5:30 am, morning, yet dark as black night, coffee brews, its aroma an enchantment. I wish we didn’t have to wake the boys, shattering their comfort, though I’m excited to share the first edge of sunrise together, and we have no choice today.

On a nearly empty highway, we drive daddy to work. Rustling a drowsy silence, D asks me to sing something. My husband and I sing that prayer comparing children to flowers in a garden.

Home now, from a mostly quiet ride through a dawn-blue fog spreading out over fields on both sides of us, D and M lie down beside me on our dining table converted into a bed. As they sleep, refolding into dreams, I pray; for my mother, my family, my world. Then I stretch out beside them and drift away to the sound of rain on the roof top, planes overhead, the sad and lovely whistle of a freight train rumbling past close enough for me to reach out one sleepy hand and touch its peeling orange paint.

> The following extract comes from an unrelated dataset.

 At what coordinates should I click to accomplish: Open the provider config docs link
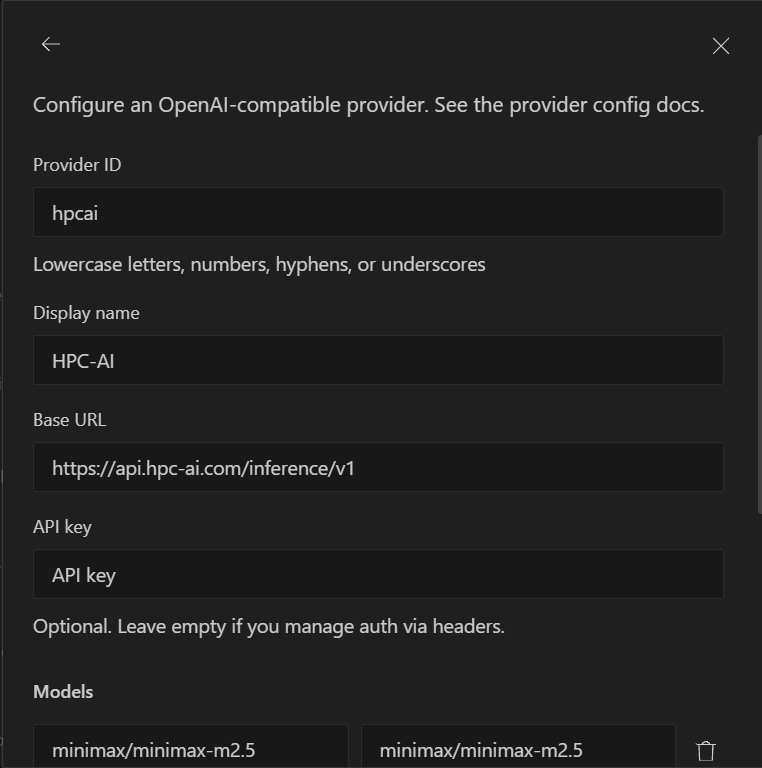click(x=606, y=105)
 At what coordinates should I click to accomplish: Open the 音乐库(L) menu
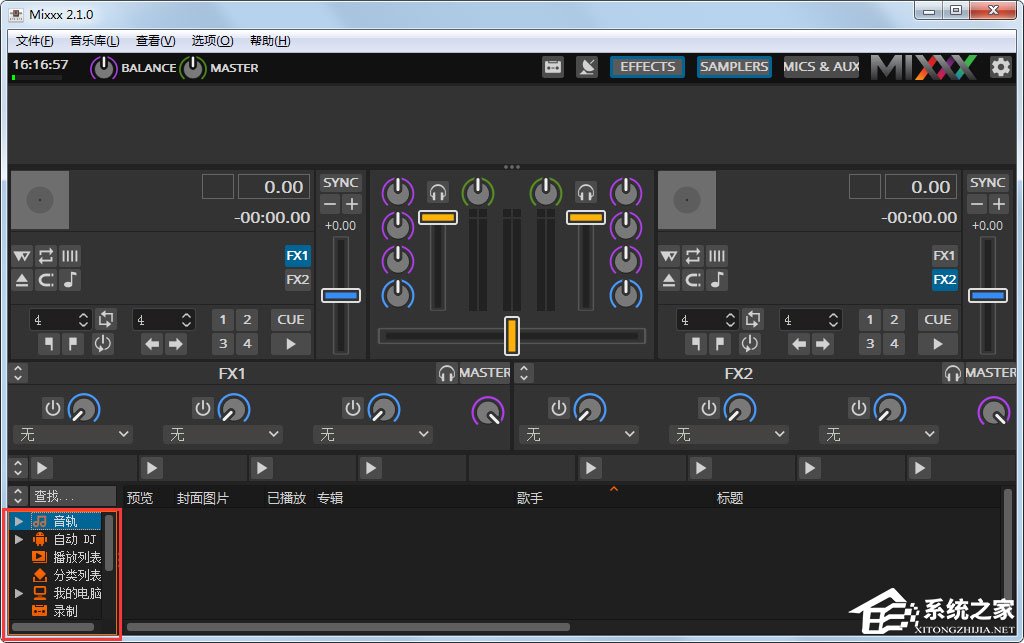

We wake before noon, though not by much. M recounts his dreams, looking to a far corner to retrieve fleeting images, speaking in slow syllables. When he has spent a slumber’s tale, I move to the couch to write notes and D and M, their red sweatshirt hoods still framing small faces, stay in bed, D telling an attentive M a made-up adventure story.

Hours later, we are still quietly in the embrace of a lazy, cool autumn day.